My test harness is at https://gist.github.com/jepler/baf8e7da47f24e50bc2e — note that I’ve ensured that only one number is being “sorted” (-DBUFSIZE=1)
Tle last output from cbmc was:
Solving with MiniSAT 2.2.0 with simplifier
180519 variables, 644810 clauses
.. which is fewer variables and clauses than you reported when you did your testing.
Jeff, sometimes you need to try different solvers, Z3, STP, and Boolector are all good choices.
Nobody, as comment #22 says the overhead of clock_gettime() is <20ns, which is absolutely negligible in the context. I’d certainly use the TSC if its use was warranted.
I know of no particular use case for sorting the nibbles in a word! It’s just a fun problem.
I’ll eventually make available a github repo containing all of the entries (assuming the authors agree) and then it would be great to see if different timing harnesses all get the same results.
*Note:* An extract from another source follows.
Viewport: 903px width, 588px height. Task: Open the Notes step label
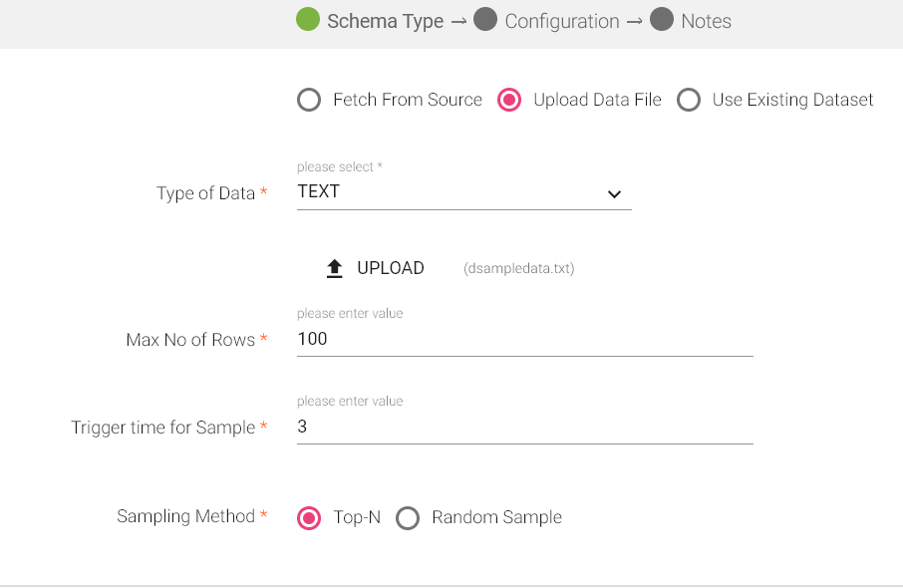tap(706, 21)
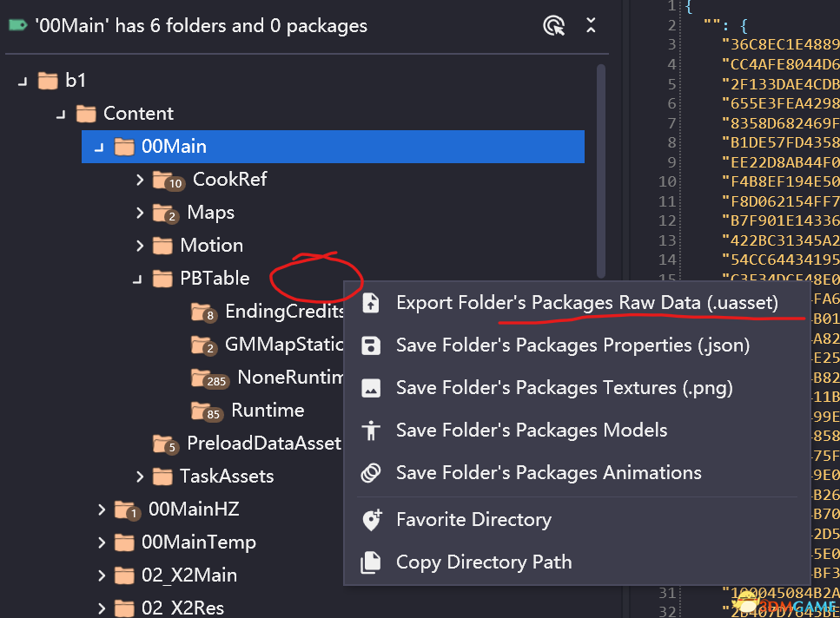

John, I updated my gist to license the code explicitly as Apache 2.0, and also explicitly grant you the right to aggregate it for benchmarking/pedagogical purposes.
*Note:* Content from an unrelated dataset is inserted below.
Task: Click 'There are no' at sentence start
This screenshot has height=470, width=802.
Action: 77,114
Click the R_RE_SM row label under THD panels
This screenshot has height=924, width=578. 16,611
Not that I would have complained if you’d done so without the explicit license, but it’s always nicer when these things are clear and explicit.
since there are 1024 words, then i need to sort 8×1024 nibbles? meaning a nibble on one word can be placed on another word?
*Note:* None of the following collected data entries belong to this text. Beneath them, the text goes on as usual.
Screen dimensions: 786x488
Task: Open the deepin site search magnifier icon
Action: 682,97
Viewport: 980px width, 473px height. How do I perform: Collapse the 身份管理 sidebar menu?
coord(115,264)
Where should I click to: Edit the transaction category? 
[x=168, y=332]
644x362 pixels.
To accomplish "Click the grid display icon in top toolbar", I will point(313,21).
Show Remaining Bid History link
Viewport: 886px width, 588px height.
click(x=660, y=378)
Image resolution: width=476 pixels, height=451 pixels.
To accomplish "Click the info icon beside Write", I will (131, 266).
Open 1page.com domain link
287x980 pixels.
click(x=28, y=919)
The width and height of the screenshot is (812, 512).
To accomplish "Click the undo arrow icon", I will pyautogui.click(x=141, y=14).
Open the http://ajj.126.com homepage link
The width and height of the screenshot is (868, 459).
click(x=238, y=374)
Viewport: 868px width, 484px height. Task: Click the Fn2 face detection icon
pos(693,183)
ja the problem is to sort the nibbles within each word, see the reference implementation.
John, the contest is about halfway through, how about publishing some sort of “current standings” to make things a bit more interesting to onlookers, and give some idea of contest level for people considering to join in the rest of the week? Does that sound like a good idea?
Alexander, yes, a good idea, I’ll do this tonight.
I should add that I’ve been amazed by the variety and quality of the submissions!
regehr, nobody: Here is a practical application: nibble-based BWT.